Architecture of Akara
Akara provides a pipeline-based services model, implemented for invocation using REST methods. Services are identified by ID (URI), and are made available at one or more mount points (URLs). Services are abstracted through the REST model so that, for example, if you make a request of an AKara instance, it might be that specific Akara instance that executes the service, or it might be acting as some form of intermediary to other capability, whether in the form of another Akara instance or a completely different technology.

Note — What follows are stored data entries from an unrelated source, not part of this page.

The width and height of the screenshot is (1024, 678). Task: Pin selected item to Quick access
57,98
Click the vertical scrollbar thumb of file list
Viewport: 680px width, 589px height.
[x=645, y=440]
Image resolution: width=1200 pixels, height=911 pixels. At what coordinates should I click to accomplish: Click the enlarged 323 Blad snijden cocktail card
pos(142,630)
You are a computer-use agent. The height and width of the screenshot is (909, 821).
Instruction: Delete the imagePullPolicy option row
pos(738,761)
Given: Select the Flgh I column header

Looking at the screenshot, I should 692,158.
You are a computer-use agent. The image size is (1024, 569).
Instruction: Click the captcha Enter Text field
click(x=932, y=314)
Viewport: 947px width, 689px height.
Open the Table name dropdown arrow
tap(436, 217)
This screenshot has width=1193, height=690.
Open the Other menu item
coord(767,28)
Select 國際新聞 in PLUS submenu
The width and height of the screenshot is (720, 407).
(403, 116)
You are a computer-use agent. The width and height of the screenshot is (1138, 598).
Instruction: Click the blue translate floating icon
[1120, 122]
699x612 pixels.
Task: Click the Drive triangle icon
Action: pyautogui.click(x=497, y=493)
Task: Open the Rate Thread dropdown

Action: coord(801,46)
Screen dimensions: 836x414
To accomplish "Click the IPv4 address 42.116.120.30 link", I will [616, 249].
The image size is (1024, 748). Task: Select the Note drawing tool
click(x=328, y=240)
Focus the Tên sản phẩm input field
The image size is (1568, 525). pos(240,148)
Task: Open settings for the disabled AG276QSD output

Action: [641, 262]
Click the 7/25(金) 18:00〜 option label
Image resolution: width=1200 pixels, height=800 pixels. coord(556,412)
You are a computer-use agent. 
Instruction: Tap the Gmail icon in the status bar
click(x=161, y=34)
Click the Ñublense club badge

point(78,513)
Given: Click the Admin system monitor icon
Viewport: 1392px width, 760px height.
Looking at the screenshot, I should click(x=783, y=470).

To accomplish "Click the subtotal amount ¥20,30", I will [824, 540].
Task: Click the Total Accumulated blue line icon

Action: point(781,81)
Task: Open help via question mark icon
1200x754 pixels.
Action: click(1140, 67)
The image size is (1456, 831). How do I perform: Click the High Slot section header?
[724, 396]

This basic service abstraction system supports complicated service choreography, including round-robin, load-balancing, a race of parallel invocations (e.g. to satisfy emergency processing requests), or even through some sort of scoring system (i.e. I prefer Akara to FooTransformer for XSLT, if available). Improtantly, this flexibility comes without the excess baggage of many "SOA" service models.
Akara's default WSGI server is based on the http://httpd.apache.org/docs/2.0/mod/prefork.html Apache MPM prefork model. The description is similar to that for http://code.google.com/p/modwsgi/wiki/ProcessesAndThreading mod_wsgi under that Apache mode:
- In this configuration, [a single parent/control process is responsible for launching child/worker processes which listen for connections and serve them when they arrive. The control process] will at start-up create multiple child processes. When a request is received by the parent process, it will be processed by which ever of the child processes is ready. [The control process always tries to maintain several spare or idle worker processes, which stand ready to serve incoming requests. In this way, clients do not need to wait for a new child processes to be forked before their requests can be served. At the same time, it should avoid maintaining too many processes and squandering RAM.]
- Each child process will only handle one request at a time. If another request arrives at the same time, it will be handled by the next available child process. When it is detected that the number of available processes is running out, additional child processes will be created as necessary. If a limit is specified as to the number of child processes which may be created and the limit is reached, plus there are sufficient requests arriving to fill up the listener socket queue, the client may instead receive an error resulting from not being able to establish a connection with the web server.
- Where additional child processes have to be created due to a peak in the number of current requests arriving and where the number of requests has subsequently dropped off, the excess child processes may be shutdown and killed off. Child processes may also be shutdown and killed off after they have handled some set number of requests.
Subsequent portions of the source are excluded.